■ Records to use
□ □ □ □

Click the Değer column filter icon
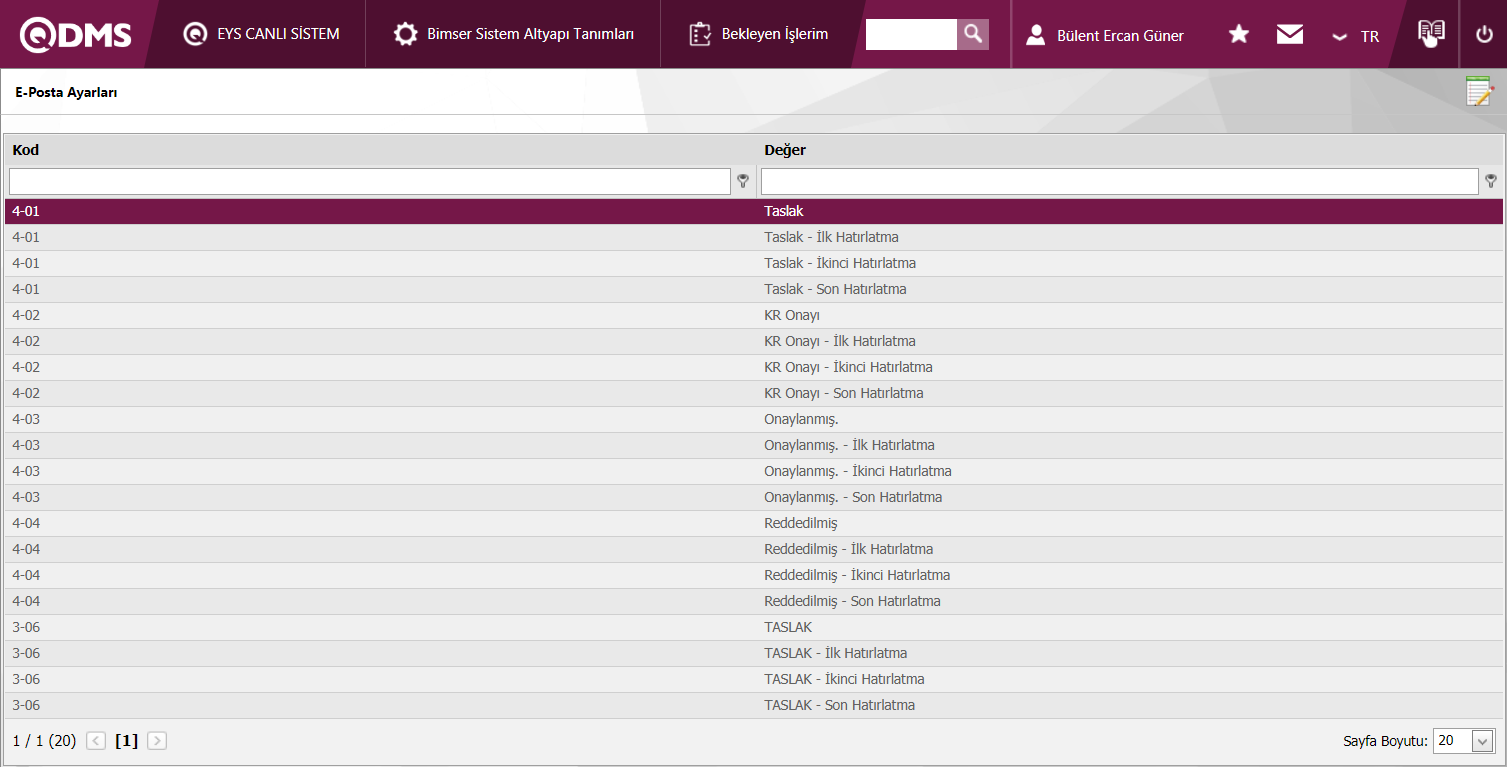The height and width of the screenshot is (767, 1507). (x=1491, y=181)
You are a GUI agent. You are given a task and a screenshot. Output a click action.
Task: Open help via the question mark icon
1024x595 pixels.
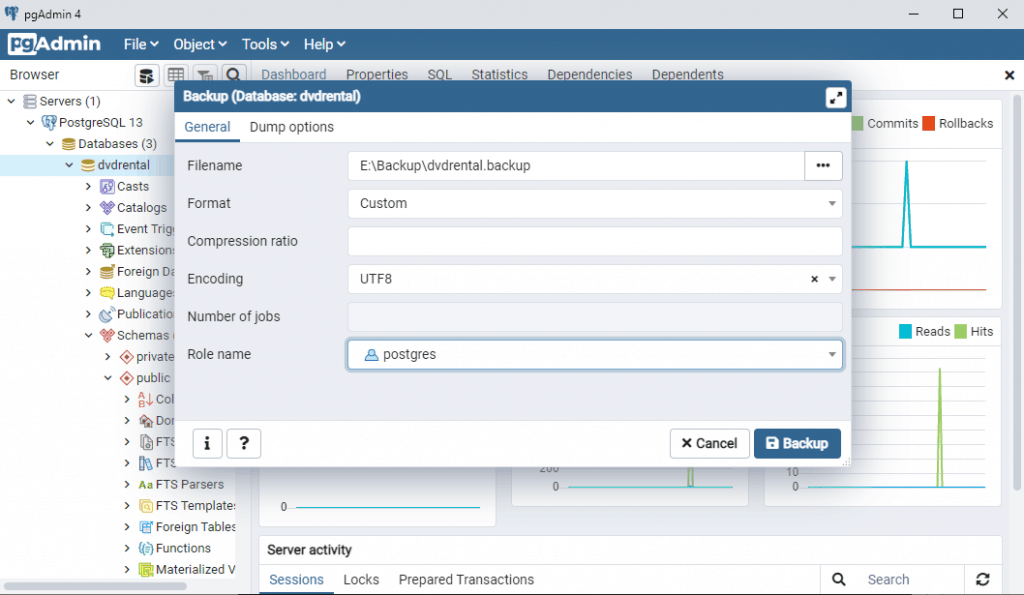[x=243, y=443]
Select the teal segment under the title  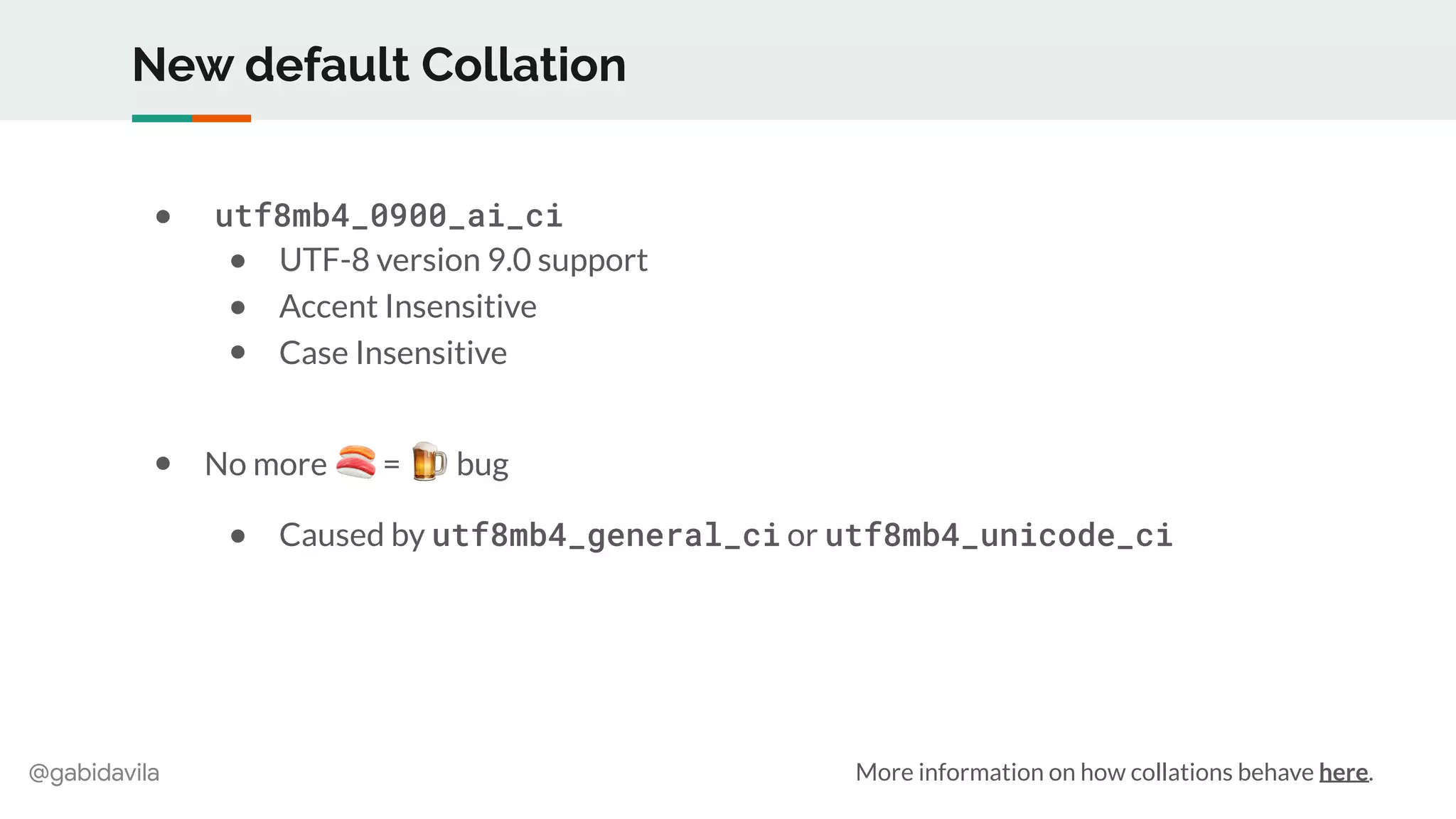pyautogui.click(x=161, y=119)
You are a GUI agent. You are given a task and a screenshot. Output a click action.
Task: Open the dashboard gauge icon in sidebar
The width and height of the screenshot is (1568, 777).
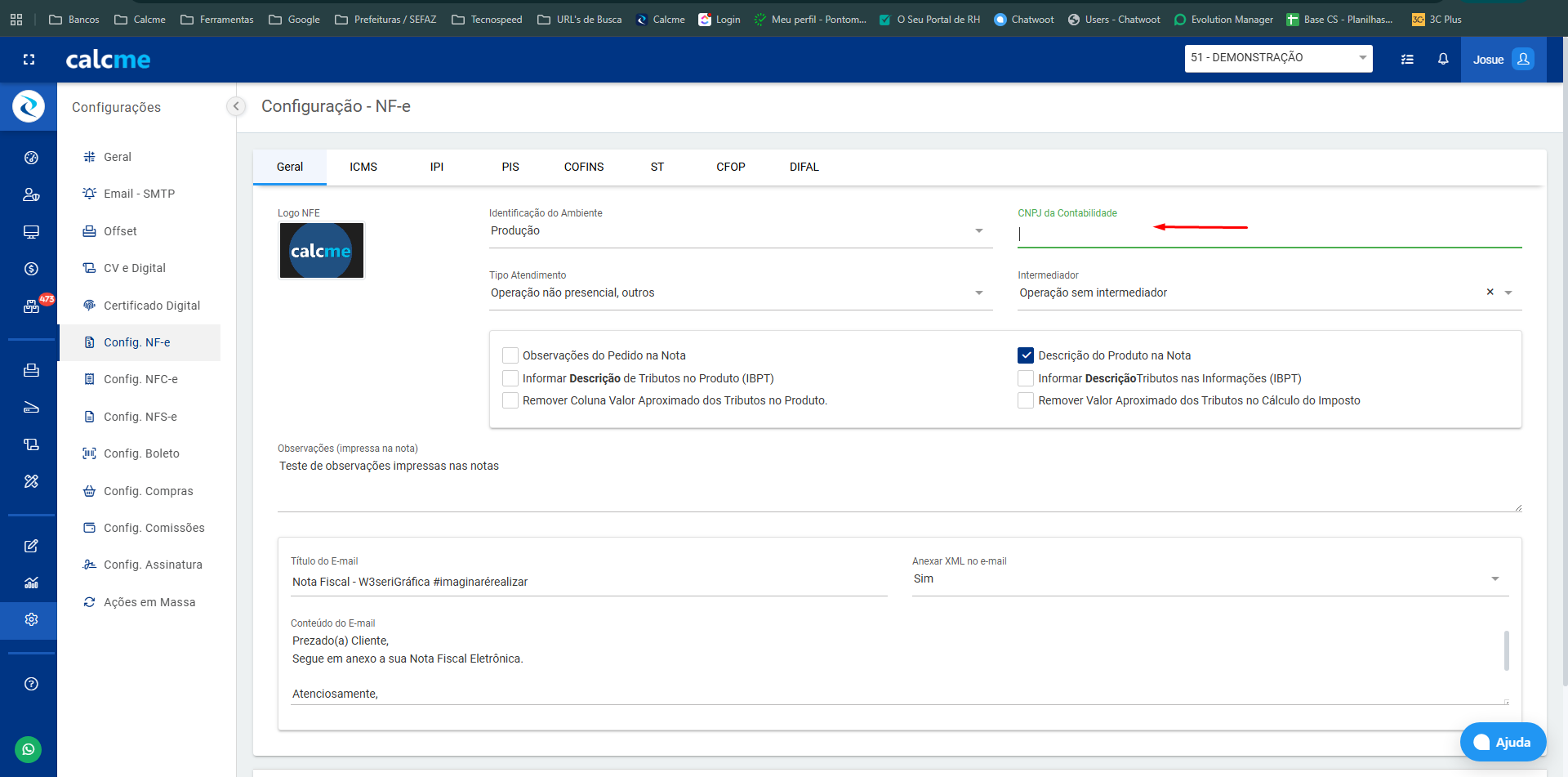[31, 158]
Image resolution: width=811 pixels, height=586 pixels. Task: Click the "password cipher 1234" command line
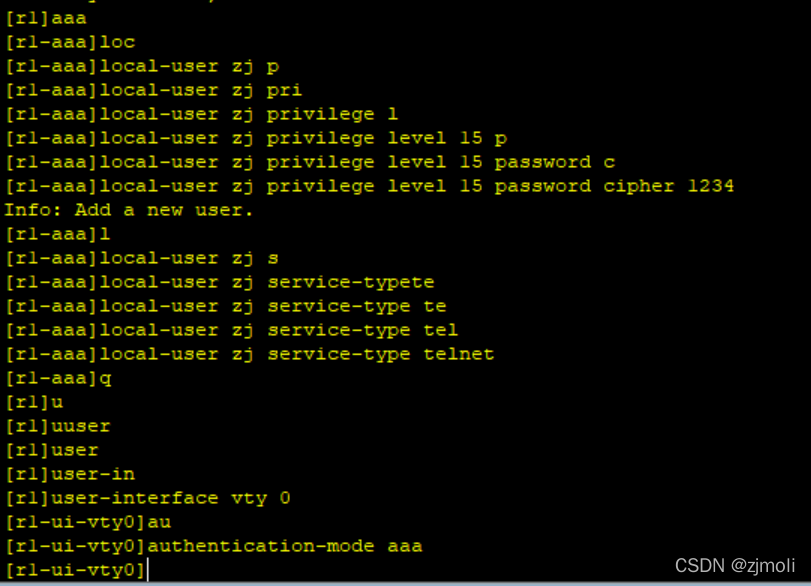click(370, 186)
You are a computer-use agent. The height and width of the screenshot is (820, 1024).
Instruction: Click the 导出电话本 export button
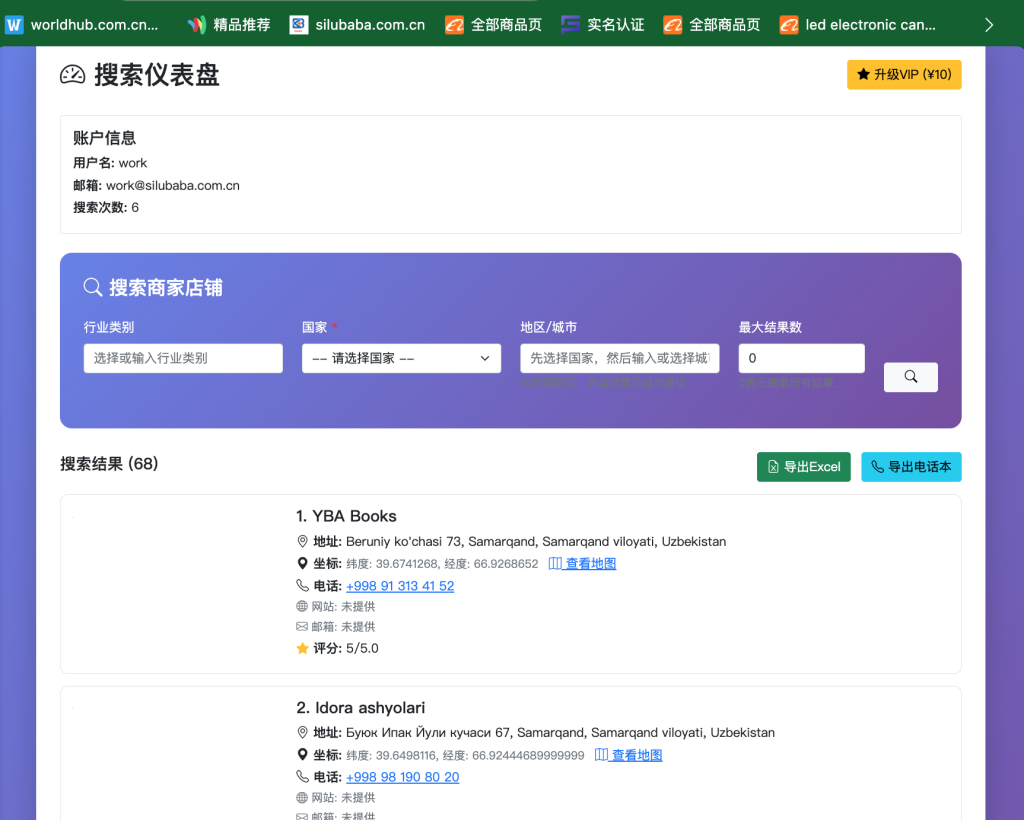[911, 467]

□ □ □ □

■ What you have to do
Repeat only the lines from the one with "You are a computer-use" through the end of the data, both included and exactly as written. Pictures stay out of the copy.

■ Written response
You are a computer-use agent. The height and width of the screenshot is (820, 1024).
Instruction: Click the 导出电话本 export button
[911, 467]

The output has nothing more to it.